* **Task item**
Scan the records below. Copy every line in which the word "height" appears.

____ Extracted information

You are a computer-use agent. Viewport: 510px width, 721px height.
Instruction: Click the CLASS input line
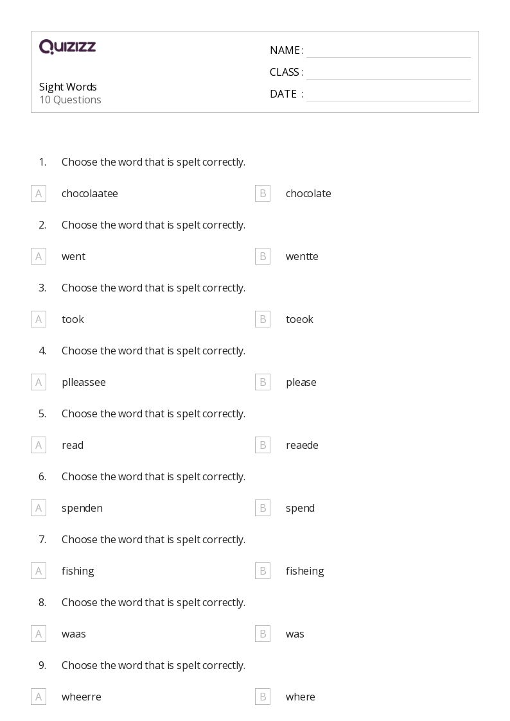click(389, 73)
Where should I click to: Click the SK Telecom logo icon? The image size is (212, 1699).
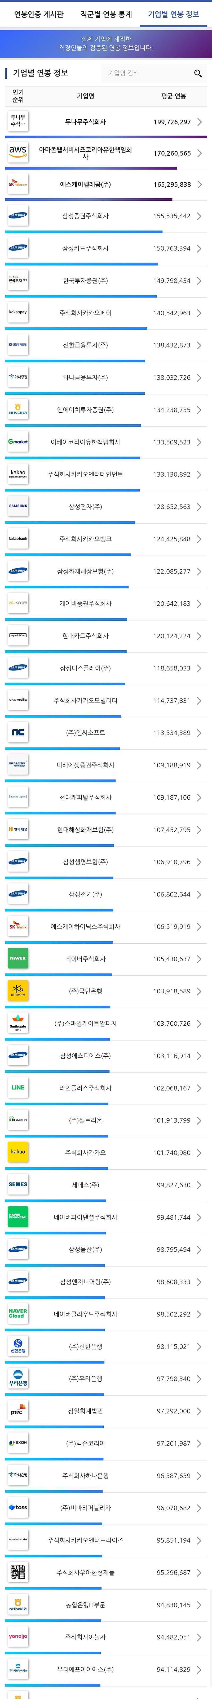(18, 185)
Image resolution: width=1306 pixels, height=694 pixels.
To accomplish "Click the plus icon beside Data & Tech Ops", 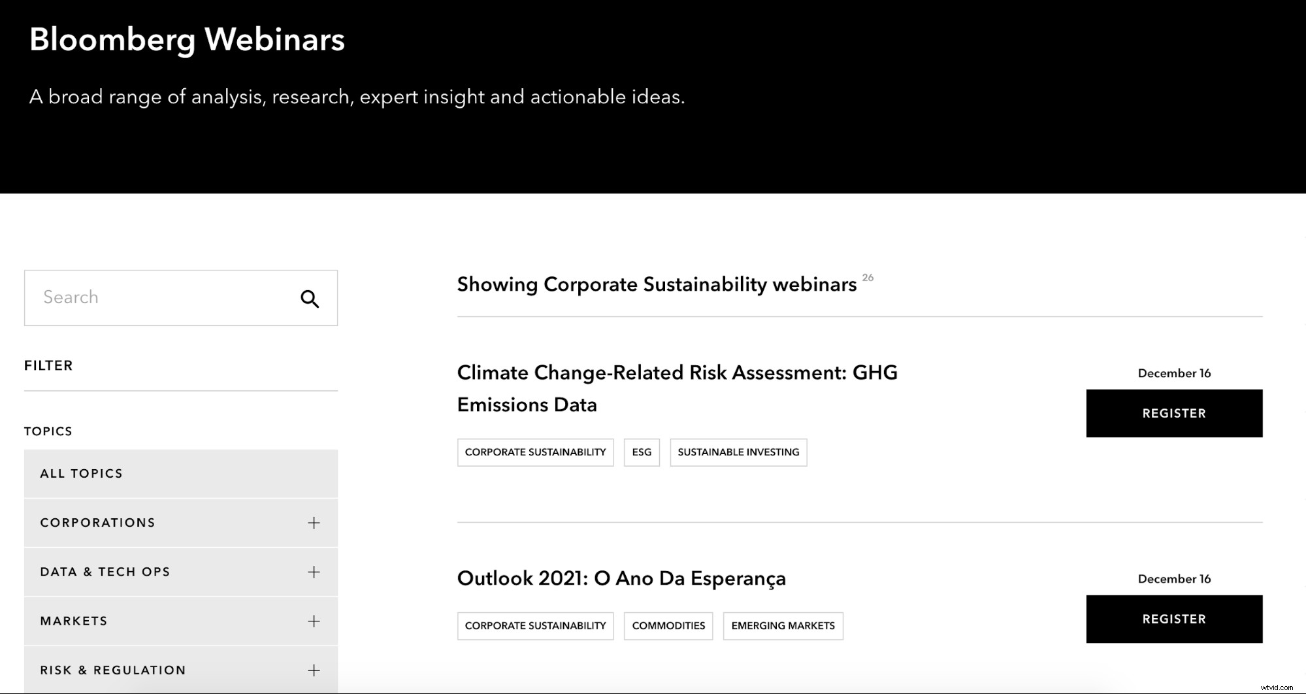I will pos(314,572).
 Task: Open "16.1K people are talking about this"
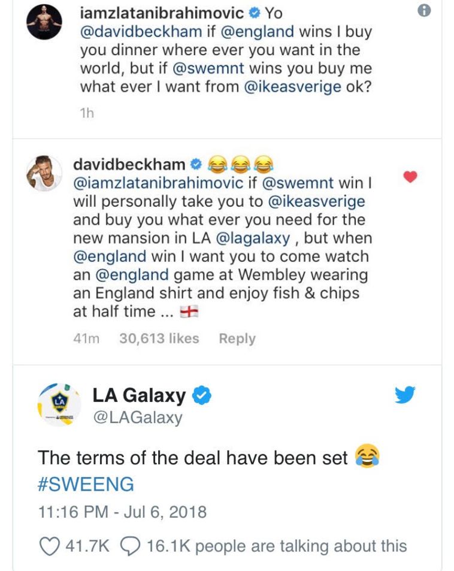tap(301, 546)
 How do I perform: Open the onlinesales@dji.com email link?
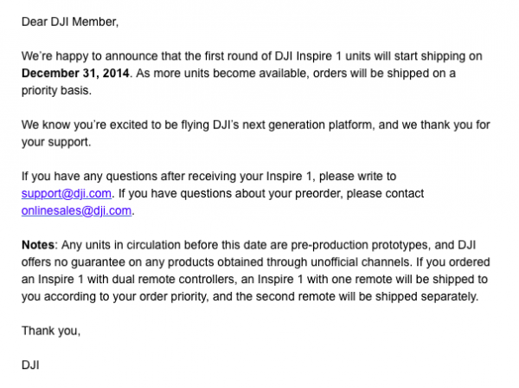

________

* **Solution to the problem**
You are a computer-use agent. Viewport: 510px width, 721px height.
Image resolution: width=1306 pixels, height=694 pixels.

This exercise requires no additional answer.